Душевные травмы остаются в жизни человека навсегда. Художники с формой репрессированного сознания очень чутки к различным формам насилия. Они ощущают его там, где обычный человек ничего не чувствует. У них особое отношение к власти. Не только к той конкретной власти, которая причинила травму. Но к власти вообще. К любым носителям власти в любые времена, зовется ли это время «тоталитарным» или «демократическим». Это некая брезгливость и презрение. И недоверие. Художники с репрессированной формой сознания – всегда оппозиционеры. Открытые или скрытые – неважно; главное в их отношениях – полное игнорирование того режима, в рамках которого приходится жить. Каким бы этот режим ни был. Для них, как правило, не существует и никаких авторитетов. Ни политических, ни религиозных. Равнодушны они и к вопросам собственной карьеры. И еще одна особенность: они постоянно настороже, они ждут удара. Удар настиг их отцов и, следовательно, может настигнуть и их.

Люди, общавшиеся с Мустафиным, возможно, и не поймут меня: я рисую образ некоего чрезвычайно ранимого поэта, а в Казани, возможно, нет человека, более коммуникабельного в общении, чем он. Но одно дело – Мустафин дневной, одетый в маску, и другой – ночной, эту маску снявший, дабы писать стихи.

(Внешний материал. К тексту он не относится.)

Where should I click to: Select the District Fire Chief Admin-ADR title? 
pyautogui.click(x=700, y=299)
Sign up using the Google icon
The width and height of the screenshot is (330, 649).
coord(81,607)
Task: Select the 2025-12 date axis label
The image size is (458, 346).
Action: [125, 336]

Да, его гиперкоммуникабельность давала ему возможности – и в неограниченных количествах – для карьерных продвижений на его жизненном пути. Но он отказывался от вступления в партию, когда ему это настойчиво предлагалось. Отказывался от защиты готовой диссертации (как математик, он был учеником широко известного в научных кругах геометра Александра Нордена). Отказывался в течение десятков лет от всяких попыток «пристроить» свои стихи.

Однажды он рассказывал мне, сидя на лавочке в саду:

– Не припоминаю ни одного, даже приблизительного своего желания кем-то «стать». Всю жизнь пытался «быть», но никак не «стать» кем-то. То есть я стараюсь быть собой и только собой, как бы ни складывались обстоятельства. Правда, в пору юношества я не вполне осознавал, кто я «есть». Но все же старался «им» всегда и оставаться.

– Неизвестным «некто»?

– Похоже, что так.

Да, Виль Мустафин выжил. Всю жизнь кормился математикой. Преподавал высшую математику в институте. Заведовал лабораторией математического моделирования в НИИ. Проектировал автоматизированные системы управления на транспорте. И всю жизнь еженощно писал стихи.

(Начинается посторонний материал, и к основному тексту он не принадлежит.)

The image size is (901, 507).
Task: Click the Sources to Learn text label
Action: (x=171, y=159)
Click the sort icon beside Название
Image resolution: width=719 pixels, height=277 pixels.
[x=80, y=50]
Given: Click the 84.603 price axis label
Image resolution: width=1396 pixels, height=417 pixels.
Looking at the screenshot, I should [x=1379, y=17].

Эти стихи нас и познакомили.

Я вспоминаю 60-е годы. Прекрасное было время: мы – студенты, и мы молоды, дерзки, мы талантливы! В самом деле, из нашего «набора», посещавшего литобъединение при музее А.М.Горького, «вышло» потом пять докторов философии, свыше десятка, а, может быть, около двух десятков прозаиков и поэтов, ставших членами Союза писателей, завоевавших определенную известность. Это было исключительно талантливое поколение. Не все еще во всю мощь показали свое лицо, ну, да время все проявит и определит!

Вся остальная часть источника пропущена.